Open source communities are not so good, mainly because they are not typically encouraged to do so, at providing positive feedback when there are no problems. For example as part of my job I frequently download software from new open source projects, from open source projects that are new to me, and new versions of software from open source projects that I am a frequent user of. Frequently I download software from multiple projects that have similar functionality to see which best suits my needs. If I encounter issues with the software I engage with the project's community. If I do not encounter any problems with the software that prevented me from continuing I don't provide any feedback. Even if the software worked perfectly but I decided to use a different project's offering for some reason I don't contribute this knowledge.
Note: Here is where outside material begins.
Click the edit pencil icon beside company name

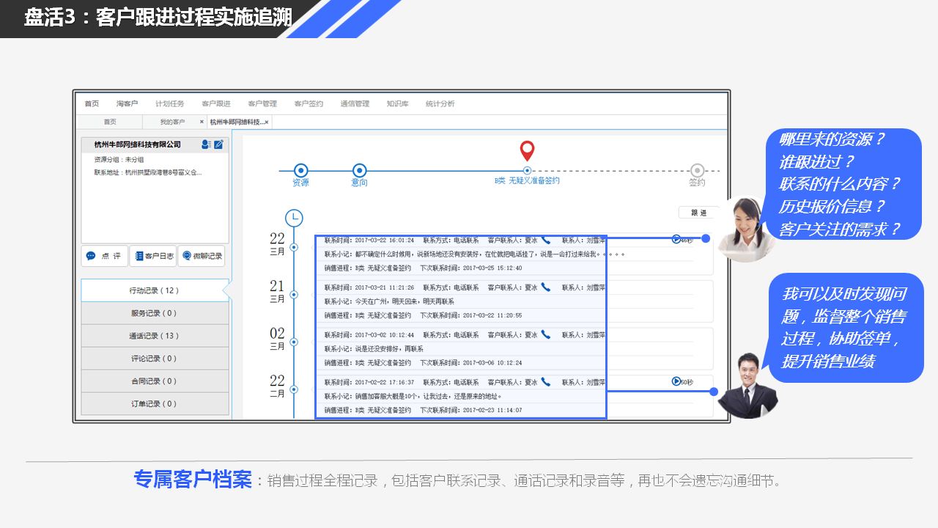tap(218, 144)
There is a lot of positive (or at least non-negative) feedback that would be useful to the administrators and core developers of open source projects including:
- It worked fine in my environment (hardware, operating system, RDBMS, browser etc).
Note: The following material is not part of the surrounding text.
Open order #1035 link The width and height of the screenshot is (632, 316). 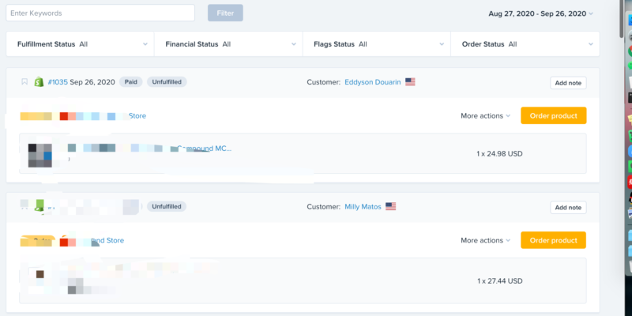pos(58,82)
- It worked fine for my use case, with my data.
- It's performance is satisfactory under my conditions (transaction throughput / concurrent users etc)
- I integrated it with these other open source or proprietary products ...
- I'm using this locale ...
This information is important for open source projects because the determination of when the software is 'ready' is made by the project administrators or someone within a commercial open source organization. Either way these people are engaged in the creation of the software and not in its usage. Without feedback from the community that the software is working as designed in all environments these judgments have to be made 'blind'. The estimation of readiness is typically one of hardening. The question is 'have enough community members used these features in enough environments for enough different uses that it has been sufficiently tested and battle hardened.'
If you cannot tell how many people are using the software this determination is very hard. Administrators of open source projects often use a combination of forum posts and download counts to estimate the hardening of a particular release. This estimation makes a number of assumptions:
- The number of downloads of the software is proportional to the number of people using the software. This is not a 1-to-1 ratio. I only end up using a fraction of the open source software that I download. This ratio is impossible to estimate and probably changes over time.
- A larger group of people using the software will apply more use cases to the software. This seems like a reasonable assumption.
- Applying a higher number of use-cases to the software tests more of the logic within the software and finds more defects if they exist. This is generally accepted to be true.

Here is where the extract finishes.